La música original a cargo de Alfonso de Vilallonga, con solos de voz de Silvia Pérez Cruz, la orquestación de Roman Gottwald, quien comparte labores como compositor con Chicuelo,  guía el paso de las imágenes de “Blancanieves”, un filme que transcurre a ritmo de guitarreo, palmadas, aplausos, bailaoras y cantaoras flamencas. Los vestuarios, incluso los de la malvada Encarna, son propios de la cultura de los que esperan con ansias la aparición del duende en el tablao.

Los peinados y el maquillaje de la villana, sin contar los uniformes de los toreros y toreras, son reminiscencias de las raíces españolas que fluían en la obra de Lorca y la Generación del 27.   

Otro elemento indispensable es la belleza de las mujeres en pantalla, incluso la de la niña Sofía Oria, para que “Blancanieves” se convierta en un filme artístico de alto y harto nivel. Maribel Verdú y Macarena García son impecables en su actuación, pero sobre todo en su apariencia mientras están en cuadro, y así enriquecen el valor de la producción audiovisual en la que participan.

Las actrices que encarnan a Carmen de Triana y Doña Concha no se quedan atrás, lo que permite a uno atreverse a decir que es la belleza femenina en cámara la que embruja  al ver un filme silente y en blanco y negro de principio a fin.

La belleza de la vida simple y rural también está presente en la representación de cinco de los seis toreros enanos que ayudan a Carmen a convertirse en Blancanieves la torera, una de las más amadas personalidades de la Sevilla de la época retratada en el filme.

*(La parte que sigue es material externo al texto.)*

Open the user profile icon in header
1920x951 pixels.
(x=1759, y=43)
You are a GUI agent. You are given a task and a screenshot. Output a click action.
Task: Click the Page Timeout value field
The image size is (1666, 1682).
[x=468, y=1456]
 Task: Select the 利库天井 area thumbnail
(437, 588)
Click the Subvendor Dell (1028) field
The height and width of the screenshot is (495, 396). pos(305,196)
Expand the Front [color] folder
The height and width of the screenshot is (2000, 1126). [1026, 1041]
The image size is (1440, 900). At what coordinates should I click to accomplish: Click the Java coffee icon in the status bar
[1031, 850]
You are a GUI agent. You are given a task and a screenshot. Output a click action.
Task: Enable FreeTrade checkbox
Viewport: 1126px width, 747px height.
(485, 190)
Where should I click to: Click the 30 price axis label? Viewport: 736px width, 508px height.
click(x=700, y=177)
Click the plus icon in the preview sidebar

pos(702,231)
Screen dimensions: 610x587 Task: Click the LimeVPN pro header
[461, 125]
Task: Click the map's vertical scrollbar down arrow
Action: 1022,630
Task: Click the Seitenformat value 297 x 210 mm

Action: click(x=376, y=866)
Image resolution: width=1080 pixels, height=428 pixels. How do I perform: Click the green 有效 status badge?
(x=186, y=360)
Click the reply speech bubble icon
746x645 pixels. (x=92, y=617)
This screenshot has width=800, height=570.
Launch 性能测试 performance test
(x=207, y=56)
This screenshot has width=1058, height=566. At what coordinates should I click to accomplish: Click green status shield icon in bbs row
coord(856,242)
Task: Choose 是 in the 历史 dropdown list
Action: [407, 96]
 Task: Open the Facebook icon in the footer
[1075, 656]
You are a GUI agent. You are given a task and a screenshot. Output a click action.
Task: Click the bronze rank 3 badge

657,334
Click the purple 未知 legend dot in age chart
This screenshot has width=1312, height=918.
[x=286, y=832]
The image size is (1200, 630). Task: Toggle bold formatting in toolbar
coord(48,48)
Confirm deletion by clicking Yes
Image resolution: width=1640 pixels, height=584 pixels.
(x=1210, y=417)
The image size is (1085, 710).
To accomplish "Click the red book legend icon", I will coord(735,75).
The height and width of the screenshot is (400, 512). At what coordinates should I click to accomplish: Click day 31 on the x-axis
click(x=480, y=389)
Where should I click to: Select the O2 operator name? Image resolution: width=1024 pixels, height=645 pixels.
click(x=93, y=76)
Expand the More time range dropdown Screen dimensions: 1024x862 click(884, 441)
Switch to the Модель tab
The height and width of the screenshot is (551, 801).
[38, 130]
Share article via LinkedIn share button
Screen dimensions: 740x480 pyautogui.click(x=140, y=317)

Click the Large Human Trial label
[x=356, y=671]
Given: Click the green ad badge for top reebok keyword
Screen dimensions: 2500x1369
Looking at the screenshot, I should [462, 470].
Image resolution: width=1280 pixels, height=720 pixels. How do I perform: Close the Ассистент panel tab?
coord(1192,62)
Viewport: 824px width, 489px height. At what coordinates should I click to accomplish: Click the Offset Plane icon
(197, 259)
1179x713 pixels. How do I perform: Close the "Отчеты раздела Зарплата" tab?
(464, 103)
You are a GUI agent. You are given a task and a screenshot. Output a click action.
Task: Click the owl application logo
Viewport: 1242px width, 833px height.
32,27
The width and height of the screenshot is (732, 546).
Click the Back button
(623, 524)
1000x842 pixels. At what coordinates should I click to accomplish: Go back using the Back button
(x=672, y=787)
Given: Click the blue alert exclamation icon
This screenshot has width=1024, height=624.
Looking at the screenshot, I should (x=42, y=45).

El enano restante también es torero, pero es más bien refinado, símbolo de la alta cultura o al menos del arribismo. Por alguna extraña razón, los extras, sea como público de las corridas de toros, personal del hospital, seguidores de la tauromaquia amigos de Antonio Villalta o tribunal de honor de las plazas o apoderados de los toreros como Don Carlos (Josep María Pou), son una muestra de la España semi-rural de principios del siglo XX, mientras que las actitudes, el maquillaje y el vestuario del chofer y amante de Encarna, Genaro (Pere Ponce) recuerdan a los seguidores del generalísimo Francisco Franco.

La película ha sido ampliamente elogiada por la crítica. Roger Ebert (+) comentó: "Película muda visualmente impresionante del tipo que podría haber sido hecha por los más grandes directores de la década de 1920". Y sí, algo hay de Ernst Lubitsch, Robert Wiene, Fritz Lang, F. W. Murnau, Charles Chaplin, además de Luis Buñuel, Serguéi Mijáilovich Eizenshtéin, Otto Preminger, David Wark Griffith, Georges Méliès y hasta de Andréi Tarkovski, en el lenguaje utilizado por Pablo Berger para su reinvención del cuento de Blancanieves.

Resulta verdaderamente notable el uso del lenguaje audiovisual; los fundidos, encadenados, cortinillas, contrapicados, picados, planos detalle, primerísimos primeros planos y close-ups para contar una historia que se hace cargo de lo que realmente es, un retrato nostálgico, pero equilibrado, de épocas pasadas y un rescate de la identidad de dos culturas inherentes a la historia del país donde se coprodujo y se filmó enteramente, España.